A user downloads a 3rd party app and proceeds through the various onboarding screens, including entry of bank login information.  Plaid’s widget (snippet of code) gets those credentials and packs it securely to be sent online to the bank for verification (of user identity or account balance).  The bank then relays to Plaid the results of the verification, and Plaid informs the app in order to complete (or exit) the onboarding process. 

If the other application needs to to updated on a recurring basis, Plaid will tokenize the user’s login information to keep the connection active.   Banks are easily able to verify account information for direct deposit, and applications can quickly ensure proper fraud detection with real-time identity verification of new customers.  Beyond powering this connection, Plaid is also able to provide analytics for budgeting and expenses by reviewing transaction activity. 

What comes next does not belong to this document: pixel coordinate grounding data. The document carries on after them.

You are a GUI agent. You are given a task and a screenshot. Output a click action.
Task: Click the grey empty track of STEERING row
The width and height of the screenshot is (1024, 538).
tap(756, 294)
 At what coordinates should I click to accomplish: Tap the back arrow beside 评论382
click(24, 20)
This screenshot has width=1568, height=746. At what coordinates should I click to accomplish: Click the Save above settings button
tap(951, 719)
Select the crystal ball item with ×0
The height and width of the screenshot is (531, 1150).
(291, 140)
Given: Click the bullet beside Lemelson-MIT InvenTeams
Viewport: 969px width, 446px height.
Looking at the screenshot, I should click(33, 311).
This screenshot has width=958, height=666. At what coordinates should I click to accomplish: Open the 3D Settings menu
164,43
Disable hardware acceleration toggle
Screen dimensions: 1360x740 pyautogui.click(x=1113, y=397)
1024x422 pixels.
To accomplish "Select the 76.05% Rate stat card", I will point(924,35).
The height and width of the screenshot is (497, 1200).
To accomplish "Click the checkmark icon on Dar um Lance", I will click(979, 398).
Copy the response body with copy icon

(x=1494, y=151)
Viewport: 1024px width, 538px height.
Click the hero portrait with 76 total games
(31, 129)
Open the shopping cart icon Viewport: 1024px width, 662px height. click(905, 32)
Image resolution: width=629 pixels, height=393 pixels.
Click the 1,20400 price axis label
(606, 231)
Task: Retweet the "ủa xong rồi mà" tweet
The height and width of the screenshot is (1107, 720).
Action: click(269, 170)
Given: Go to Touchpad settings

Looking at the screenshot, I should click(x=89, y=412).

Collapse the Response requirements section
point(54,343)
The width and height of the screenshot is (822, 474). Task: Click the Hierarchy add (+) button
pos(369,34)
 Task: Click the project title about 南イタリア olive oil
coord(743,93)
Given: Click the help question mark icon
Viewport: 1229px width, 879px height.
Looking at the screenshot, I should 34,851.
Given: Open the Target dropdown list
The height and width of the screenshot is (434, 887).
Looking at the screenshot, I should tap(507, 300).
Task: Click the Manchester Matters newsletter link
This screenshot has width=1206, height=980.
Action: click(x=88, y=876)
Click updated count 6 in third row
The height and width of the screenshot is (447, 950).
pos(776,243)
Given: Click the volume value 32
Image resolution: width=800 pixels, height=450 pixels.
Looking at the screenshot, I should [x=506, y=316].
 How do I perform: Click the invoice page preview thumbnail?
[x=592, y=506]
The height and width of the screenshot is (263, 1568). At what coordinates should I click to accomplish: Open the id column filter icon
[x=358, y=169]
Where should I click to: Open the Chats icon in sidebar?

The alternative method for connecting banks and applications involves a customer manually typing in their bank account information correctly (routing and account numbers), receiving a small trial deposit (i.e. $0.01 - $0.05) from the company, verifying the nominal deposit amount on the company’s app, and then having that amount debited.  This process can take up to 5 business days from start to finish, which negatively impacts customer acquisition for applications relying on a convenient user experience.  This lengthy delay would stifle growth of apps as prospective clients would look to other efficient options.

A Company Culture of Opportunity

Image Credit -    Benzinga

Image Credit - Benzinga

 Even though Plaid’s reputation is well-known in the developer community and the company may have an estimated valuation over $1 billion, it’s not a recognized brand with everyday consumers.  The company still continues to perform well with this level of awareness, being able to grow incrementally in staffing each year (currently over 150 employees) yet doubling product usage and engagement from 2017 to 2018. 

Despite this spectacular growth and success, Plaid and its founders remain focused on “democratizing financial services through technology” — creating a significant future impact in global issues such as financial wellness.  They openly welcome new teammates with diverse backgrounds to join them on their mission of open access to financial data.

Traditional financial banking models relied on mostly physical branches and banks, and maintaining customer data in-house.  This model then transformed to online and mobile banking in the last 10 - 20 years, and gave clients some visible access to their financial history.  The emerging model today is that of transparency and partnership with 3rd party applications (on behalf of a customer request) that focus on helping clients achieve specific financial goals such as retirement, home ownership, or debt reduction. 

Industry Trends and Outlook

 As Plaid continues to influence and increases its industry presence in the world of fintech, there are critical themes that company will need to manage or work through:

  • Enhancing user experience while balancing security is an ongoing debate across the industry, especially as customers continue to ask for more convenience without sacrificing data protection;

  • Privacy continues to be a hot topic in light of the continuous trend of high-profile data breaches, and increasing pressure from government regulators in giving customers the right to view their personal data and decide how it gets shared;

  • Integration with outside applications can be “spotty” at times or be completely blocked due to systems from partner companies and institutions, not only impacting data quality but also Plaid’s reputation and relationships in the industry.

Overall, the team at Plaid continues to build towards their vision of financial innovation creating a path towards financial wellness.  With an enduring belief that every company is inherently a FinTech at their core, Plaid aims to continue supporting consumers, developers, and institutional communities with its products and services.